Could you give back the stretch of lines from the one containing "Given: Open the calculator tool icon" through the one containing "Looking at the" with "calculator" replaced by "currency converter", keeping everything else unchanged and leaving the pictures out?

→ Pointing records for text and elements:
________________________
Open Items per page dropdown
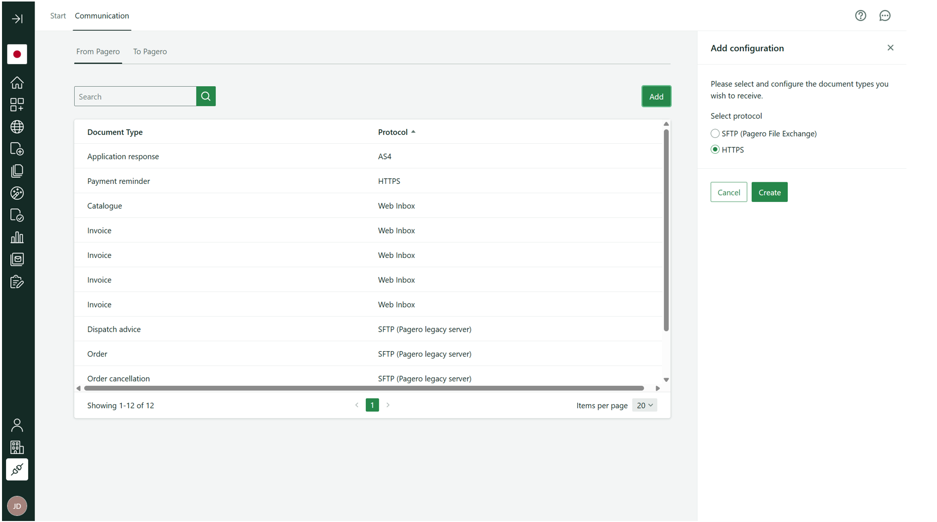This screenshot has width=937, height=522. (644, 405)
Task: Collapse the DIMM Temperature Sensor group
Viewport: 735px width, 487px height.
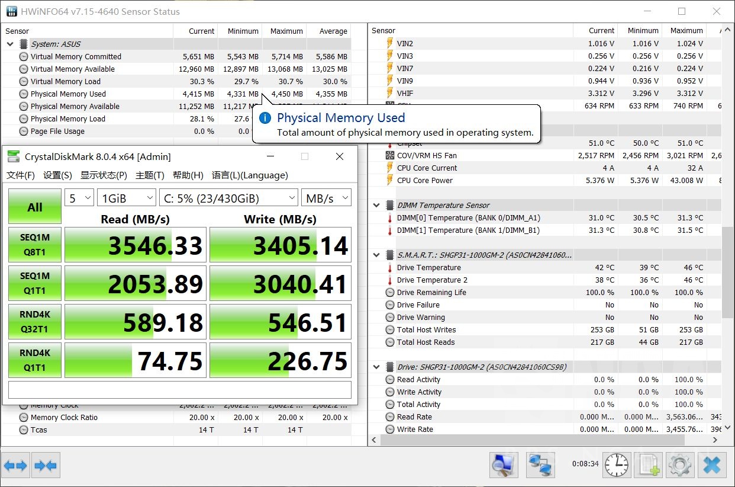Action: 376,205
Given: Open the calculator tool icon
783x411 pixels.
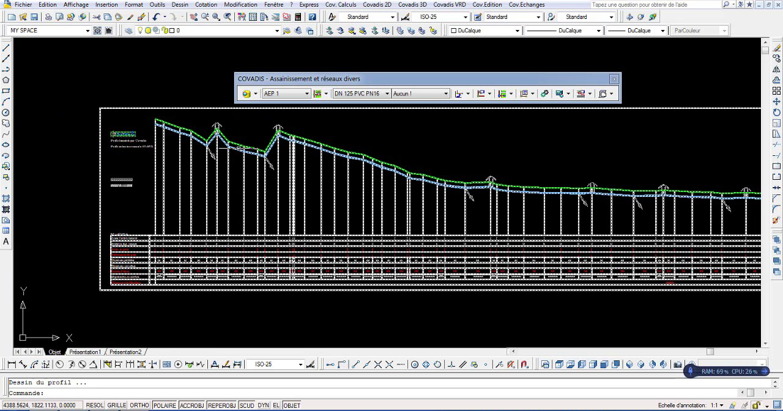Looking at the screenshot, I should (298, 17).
________________________
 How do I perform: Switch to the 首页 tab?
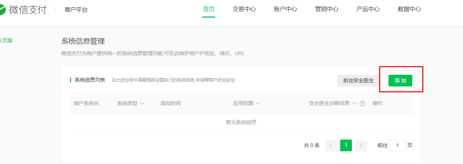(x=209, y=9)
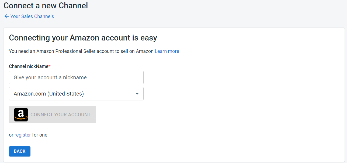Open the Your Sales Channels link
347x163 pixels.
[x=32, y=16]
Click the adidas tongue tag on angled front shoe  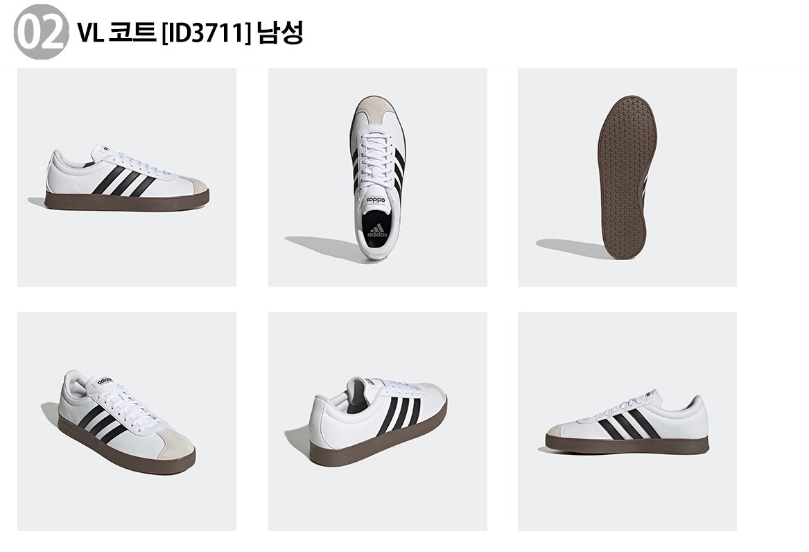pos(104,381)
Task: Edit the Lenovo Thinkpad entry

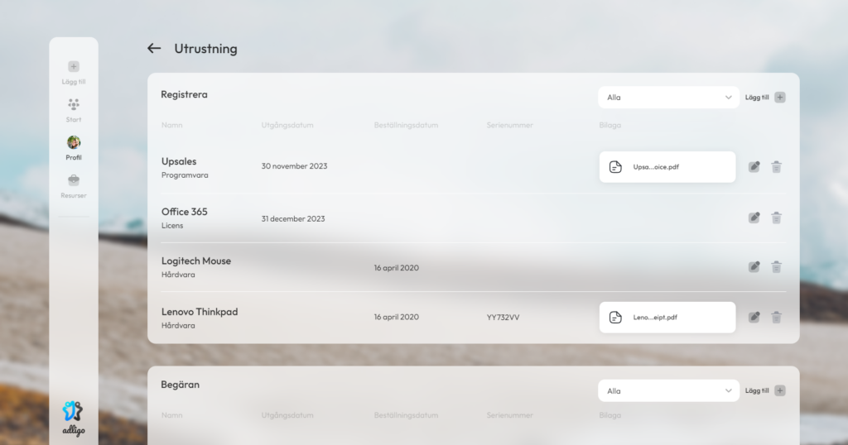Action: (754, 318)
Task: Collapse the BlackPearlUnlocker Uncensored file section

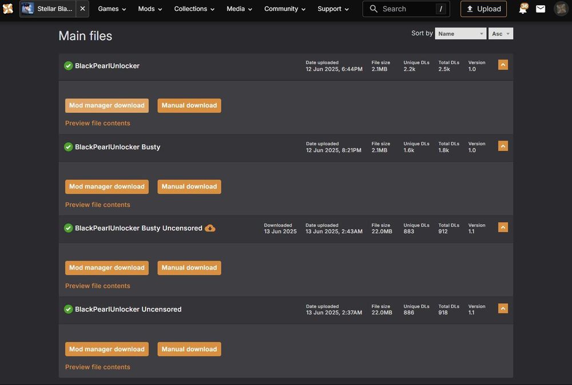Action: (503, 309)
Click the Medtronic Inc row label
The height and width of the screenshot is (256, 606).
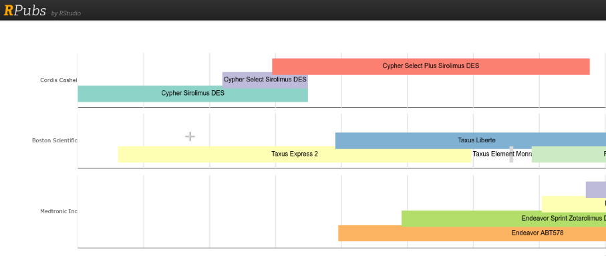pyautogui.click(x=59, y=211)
________________________
→ Task result:
Given: Open the currency converter tool icon
783x411 pixels.
Looking at the screenshot, I should (298, 17).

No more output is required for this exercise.